When you build an LLM chat interface, you are writing a wrapper around one API call. When you build an agent, you are writing a wrapper around twenty. The difference matters because every shortcoming in your inference layer shows up once in a chat app and twenty times in an agent.

The way people discover this is usually not in benchmarks. It is in production, when the thing that felt fast in evals suddenly feels unusable when a real user is waiting for it to do a real task. The model did not get slower. The workload did.

## The multiplier in concrete terms

A ReAct agent doing a moderately complex task -- finding a bug, writing a unit test, refactoring a function -- makes somewhere between 10 and 40 LLM calls, depending on how many tool results it has to read and how many retries it encounters. Each call has a time to first token (TTFT) and a decode tail.

If TTFT is 600ms and decode runs at 60 tokens per second, a 100-token tool call takes about 2.3 seconds. Do that 20 times and you have 46 seconds of pure inference, before tool execution, before tests run, before the user sees a single useful result.

If you bring TTFT down to 150ms and decode up to 200 tokens per second, the same call takes 0.65 seconds. 20 calls is 13 seconds. Same agent, same prompts, same model quality. The user experience goes from "this feels broken" to "this is fast enough to use."

The ratio is not 1:1 because tool execution and other fixed overhead set a floor. But the inference contribution is large enough that a 3-4x improvement in per-call speed produces a 2-3x improvement in end-to-end task time. In most agentic workloads, inference accounts for 60-75% of wall clock.

## Why model size is not the only variable

The instinct when an agent feels slow is to reach for a smaller model. If you are using a 70B parameter model and it is slow, try a 13B. This sometimes works. It often does not, because the latency problem is not always about model size.

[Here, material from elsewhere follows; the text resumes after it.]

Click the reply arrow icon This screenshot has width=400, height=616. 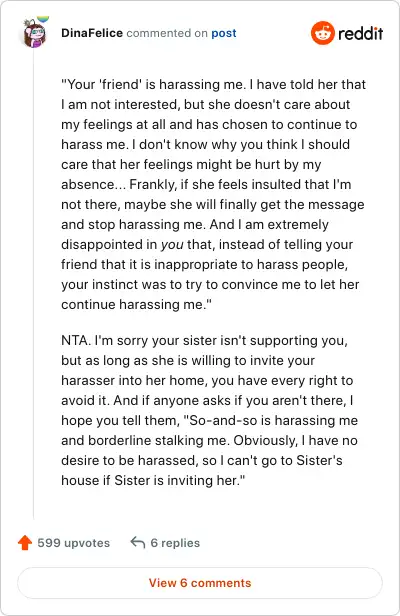[138, 542]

The variables that actually matter:

- **Inference backend and hardware.** A 70B model on hardware tuned for low-latency short generations will often outperform a 13B model on a batch-throughput-optimized stack, in the regimes that agents actually hit. The model's parameter count sets a floor, but the serving infrastructure determines how close to that floor you actually get.
- **TTFT vs decode balance.** Agents make many short generations. A call that produces 80 tokens of JSON is dominated by TTFT, not decode throughput. If you optimize only decode throughput (as most batch benchmarks do), you miss the dominant cost for agent calls.
- **Structured output overhead.** Many inference stacks are slower at constrained generation (tool calls with specific JSON schemas) than at freeform text. The degradation ranges from subtle to a factor of two. If your agent makes 15 tool calls per task, this overhead compounds significantly.

## Model routing: right-sizing inference per step

Not every step in an agent loop has the same quality requirements. A planning step that sets the overall structure of the agent's approach needs the best reasoning you can get. A file lookup step that produces a one-line tool call does not.

Model routing assigns different steps to different model sizes based on what each step actually demands.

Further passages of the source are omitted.